(Item position entries)
****************************************

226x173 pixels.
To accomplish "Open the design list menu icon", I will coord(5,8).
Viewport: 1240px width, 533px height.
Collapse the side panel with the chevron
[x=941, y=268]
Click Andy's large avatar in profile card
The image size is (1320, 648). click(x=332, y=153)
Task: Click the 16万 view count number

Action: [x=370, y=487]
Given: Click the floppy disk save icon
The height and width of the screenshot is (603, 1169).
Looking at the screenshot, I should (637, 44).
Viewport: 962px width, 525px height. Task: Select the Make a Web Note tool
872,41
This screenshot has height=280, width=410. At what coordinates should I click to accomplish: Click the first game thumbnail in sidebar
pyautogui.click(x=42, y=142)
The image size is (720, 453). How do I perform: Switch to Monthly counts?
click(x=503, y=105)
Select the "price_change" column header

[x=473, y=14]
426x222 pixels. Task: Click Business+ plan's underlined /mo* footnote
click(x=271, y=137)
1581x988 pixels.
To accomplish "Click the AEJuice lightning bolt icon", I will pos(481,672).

****************************************

### INSTRUCTION
Copy each line of the material that contains the word "should".

### RESPONSE FOR THIS EXERCISE
Looking at the screenshot, I should (637, 44).
This screenshot has height=280, width=410. At what coordinates should I click to accomplish: Click the first game thumbnail in sidebar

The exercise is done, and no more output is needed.